**DATA PROVIDED:**
++++++++++++++++++++

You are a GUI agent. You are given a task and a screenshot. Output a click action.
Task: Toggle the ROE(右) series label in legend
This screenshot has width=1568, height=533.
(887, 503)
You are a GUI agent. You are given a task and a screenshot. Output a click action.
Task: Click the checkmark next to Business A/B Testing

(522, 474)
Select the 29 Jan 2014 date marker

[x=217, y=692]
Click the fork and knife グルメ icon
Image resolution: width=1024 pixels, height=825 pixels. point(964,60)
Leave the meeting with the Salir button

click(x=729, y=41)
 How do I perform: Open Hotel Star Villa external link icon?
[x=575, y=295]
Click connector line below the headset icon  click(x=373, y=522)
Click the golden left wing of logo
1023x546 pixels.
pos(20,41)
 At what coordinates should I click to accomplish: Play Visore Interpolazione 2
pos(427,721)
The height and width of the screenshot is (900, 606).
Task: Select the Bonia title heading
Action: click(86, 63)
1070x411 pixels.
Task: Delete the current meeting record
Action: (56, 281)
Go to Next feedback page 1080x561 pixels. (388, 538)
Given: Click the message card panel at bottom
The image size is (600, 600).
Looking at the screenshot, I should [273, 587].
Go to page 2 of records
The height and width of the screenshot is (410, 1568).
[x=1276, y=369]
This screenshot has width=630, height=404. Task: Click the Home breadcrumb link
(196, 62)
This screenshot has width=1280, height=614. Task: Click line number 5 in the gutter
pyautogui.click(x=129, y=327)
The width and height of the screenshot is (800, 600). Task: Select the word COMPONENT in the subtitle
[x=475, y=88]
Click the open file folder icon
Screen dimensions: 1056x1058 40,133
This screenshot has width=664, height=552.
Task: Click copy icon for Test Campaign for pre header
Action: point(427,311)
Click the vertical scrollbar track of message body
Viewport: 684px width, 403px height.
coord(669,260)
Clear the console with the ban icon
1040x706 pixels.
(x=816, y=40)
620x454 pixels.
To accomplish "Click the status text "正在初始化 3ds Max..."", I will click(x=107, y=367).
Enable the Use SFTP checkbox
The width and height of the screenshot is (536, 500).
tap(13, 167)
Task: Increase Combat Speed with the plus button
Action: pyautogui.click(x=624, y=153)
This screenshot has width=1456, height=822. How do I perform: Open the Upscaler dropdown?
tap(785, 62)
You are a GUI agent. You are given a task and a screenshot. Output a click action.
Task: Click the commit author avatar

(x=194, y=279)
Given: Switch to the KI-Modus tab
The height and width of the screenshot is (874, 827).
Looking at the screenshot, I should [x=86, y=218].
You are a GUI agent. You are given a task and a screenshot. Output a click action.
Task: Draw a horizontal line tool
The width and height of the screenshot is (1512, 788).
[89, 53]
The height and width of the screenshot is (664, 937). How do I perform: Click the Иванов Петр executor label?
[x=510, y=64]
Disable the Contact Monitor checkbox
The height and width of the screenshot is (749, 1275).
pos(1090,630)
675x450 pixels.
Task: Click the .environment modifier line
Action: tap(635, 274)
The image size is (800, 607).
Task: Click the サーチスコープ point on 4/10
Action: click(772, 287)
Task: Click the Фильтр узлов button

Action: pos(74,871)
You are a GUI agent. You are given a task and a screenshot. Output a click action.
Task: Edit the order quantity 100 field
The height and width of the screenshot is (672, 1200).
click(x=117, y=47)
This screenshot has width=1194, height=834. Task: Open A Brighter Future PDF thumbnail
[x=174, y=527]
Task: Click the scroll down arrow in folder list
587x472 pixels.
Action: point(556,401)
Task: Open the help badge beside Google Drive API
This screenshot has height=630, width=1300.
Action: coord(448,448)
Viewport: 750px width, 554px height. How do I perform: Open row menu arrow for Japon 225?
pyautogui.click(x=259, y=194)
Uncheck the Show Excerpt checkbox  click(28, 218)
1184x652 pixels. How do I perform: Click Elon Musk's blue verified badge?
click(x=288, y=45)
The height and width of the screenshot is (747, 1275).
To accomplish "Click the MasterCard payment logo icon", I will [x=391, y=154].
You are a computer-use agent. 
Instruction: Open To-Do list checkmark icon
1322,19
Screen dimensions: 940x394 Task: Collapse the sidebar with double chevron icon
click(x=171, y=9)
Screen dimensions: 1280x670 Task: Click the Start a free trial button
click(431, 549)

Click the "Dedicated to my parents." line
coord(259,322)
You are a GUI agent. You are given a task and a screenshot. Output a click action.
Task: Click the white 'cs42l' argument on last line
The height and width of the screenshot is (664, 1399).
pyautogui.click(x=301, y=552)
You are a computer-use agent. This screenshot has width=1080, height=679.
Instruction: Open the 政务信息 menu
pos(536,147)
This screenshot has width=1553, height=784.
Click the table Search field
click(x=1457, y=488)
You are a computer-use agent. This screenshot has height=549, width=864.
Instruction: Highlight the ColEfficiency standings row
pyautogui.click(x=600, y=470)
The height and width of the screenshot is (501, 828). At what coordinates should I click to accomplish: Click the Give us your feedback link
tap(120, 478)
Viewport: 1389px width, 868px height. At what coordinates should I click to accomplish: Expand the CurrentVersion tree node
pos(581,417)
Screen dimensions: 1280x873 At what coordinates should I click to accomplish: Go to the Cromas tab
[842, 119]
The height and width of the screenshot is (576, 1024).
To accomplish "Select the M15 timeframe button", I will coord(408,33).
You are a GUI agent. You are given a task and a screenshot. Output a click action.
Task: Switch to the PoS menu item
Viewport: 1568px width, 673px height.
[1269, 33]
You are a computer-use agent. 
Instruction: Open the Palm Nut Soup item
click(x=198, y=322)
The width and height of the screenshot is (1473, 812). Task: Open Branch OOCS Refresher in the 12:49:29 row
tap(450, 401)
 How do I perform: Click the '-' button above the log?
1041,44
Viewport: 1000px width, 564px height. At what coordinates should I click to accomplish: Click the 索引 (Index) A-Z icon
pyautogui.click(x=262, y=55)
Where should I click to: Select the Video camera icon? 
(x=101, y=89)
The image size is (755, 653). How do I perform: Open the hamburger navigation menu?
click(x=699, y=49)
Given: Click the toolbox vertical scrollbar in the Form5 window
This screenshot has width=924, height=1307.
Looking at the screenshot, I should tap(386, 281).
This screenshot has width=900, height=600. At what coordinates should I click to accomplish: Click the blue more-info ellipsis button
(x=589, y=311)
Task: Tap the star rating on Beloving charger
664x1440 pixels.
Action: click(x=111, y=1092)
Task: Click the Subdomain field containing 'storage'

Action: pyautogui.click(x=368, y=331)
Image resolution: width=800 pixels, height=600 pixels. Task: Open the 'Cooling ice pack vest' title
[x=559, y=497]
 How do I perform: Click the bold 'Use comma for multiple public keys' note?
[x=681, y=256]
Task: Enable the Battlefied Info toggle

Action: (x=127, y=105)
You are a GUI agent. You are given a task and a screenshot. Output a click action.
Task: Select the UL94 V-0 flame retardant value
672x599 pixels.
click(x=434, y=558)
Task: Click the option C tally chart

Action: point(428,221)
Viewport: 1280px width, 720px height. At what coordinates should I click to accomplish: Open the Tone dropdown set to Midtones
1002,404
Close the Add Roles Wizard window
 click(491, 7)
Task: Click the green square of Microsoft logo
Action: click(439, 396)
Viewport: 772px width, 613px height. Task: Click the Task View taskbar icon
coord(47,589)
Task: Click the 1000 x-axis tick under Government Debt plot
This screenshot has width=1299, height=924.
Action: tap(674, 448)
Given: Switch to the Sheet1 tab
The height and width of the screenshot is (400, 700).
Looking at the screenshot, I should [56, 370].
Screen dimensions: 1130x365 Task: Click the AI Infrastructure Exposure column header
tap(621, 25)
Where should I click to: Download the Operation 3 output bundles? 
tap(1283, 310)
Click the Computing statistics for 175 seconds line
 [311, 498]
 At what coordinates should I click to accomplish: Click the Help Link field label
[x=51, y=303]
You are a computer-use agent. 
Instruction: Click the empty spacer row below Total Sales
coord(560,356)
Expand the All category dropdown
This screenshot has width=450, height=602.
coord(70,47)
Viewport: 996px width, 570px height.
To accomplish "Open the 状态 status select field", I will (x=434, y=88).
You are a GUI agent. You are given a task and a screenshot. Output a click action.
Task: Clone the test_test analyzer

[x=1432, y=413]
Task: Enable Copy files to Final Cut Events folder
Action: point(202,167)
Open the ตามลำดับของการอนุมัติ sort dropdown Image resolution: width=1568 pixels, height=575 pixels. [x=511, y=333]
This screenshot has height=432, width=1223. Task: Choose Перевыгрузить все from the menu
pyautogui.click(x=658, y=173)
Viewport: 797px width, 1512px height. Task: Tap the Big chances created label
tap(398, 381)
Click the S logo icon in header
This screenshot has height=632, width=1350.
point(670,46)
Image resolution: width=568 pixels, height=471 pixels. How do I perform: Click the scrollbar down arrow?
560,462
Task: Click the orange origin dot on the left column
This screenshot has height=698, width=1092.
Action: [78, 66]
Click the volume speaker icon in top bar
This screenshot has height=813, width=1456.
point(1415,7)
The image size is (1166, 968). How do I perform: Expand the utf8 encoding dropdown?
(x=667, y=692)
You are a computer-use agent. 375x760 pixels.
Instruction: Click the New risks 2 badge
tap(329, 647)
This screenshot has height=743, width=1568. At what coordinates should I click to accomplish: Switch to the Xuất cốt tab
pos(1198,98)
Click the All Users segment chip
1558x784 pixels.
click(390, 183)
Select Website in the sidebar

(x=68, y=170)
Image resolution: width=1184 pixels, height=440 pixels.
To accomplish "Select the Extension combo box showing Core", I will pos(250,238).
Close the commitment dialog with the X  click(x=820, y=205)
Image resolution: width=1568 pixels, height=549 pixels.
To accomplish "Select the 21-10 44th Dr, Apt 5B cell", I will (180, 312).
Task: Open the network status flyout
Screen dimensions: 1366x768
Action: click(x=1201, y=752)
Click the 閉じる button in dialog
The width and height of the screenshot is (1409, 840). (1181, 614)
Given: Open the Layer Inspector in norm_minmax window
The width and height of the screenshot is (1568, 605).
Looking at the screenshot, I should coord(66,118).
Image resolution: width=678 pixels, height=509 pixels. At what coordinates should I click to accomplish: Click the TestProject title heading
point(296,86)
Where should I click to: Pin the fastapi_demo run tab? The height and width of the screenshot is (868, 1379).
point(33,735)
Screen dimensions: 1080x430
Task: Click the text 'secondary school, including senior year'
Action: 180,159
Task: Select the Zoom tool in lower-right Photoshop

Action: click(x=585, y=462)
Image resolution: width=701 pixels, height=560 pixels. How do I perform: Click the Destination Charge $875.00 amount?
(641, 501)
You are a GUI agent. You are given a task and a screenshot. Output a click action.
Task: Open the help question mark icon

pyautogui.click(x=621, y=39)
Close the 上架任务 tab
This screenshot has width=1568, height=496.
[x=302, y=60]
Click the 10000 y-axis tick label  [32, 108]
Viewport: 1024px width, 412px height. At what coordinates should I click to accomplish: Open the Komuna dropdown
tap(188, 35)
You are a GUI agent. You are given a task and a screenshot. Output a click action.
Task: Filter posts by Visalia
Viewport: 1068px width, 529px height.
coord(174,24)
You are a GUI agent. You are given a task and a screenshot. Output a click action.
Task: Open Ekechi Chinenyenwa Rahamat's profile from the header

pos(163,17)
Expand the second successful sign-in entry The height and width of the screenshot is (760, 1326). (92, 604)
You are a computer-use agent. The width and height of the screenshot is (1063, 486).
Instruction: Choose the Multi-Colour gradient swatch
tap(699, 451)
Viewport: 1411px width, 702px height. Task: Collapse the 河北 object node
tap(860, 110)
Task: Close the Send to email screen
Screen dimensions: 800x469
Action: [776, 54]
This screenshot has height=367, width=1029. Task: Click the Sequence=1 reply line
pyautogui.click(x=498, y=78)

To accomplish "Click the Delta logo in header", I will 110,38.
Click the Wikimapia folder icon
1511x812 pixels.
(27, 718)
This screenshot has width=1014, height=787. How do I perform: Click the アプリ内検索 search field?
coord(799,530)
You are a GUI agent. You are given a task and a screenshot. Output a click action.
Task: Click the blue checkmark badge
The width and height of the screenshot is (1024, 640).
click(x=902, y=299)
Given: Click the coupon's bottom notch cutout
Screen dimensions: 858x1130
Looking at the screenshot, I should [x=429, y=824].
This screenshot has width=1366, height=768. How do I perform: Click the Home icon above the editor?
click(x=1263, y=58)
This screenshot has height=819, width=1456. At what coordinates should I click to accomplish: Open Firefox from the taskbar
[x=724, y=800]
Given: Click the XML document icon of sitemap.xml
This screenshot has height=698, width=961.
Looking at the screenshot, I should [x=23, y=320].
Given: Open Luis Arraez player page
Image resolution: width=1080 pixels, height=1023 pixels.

++++++++++++++++++++

**WORK INSTRUCTION:** Across the entries above, how many lines contain "left"? Provide only the count.

**SOLUTION FOR THIS EXERCISE:** 2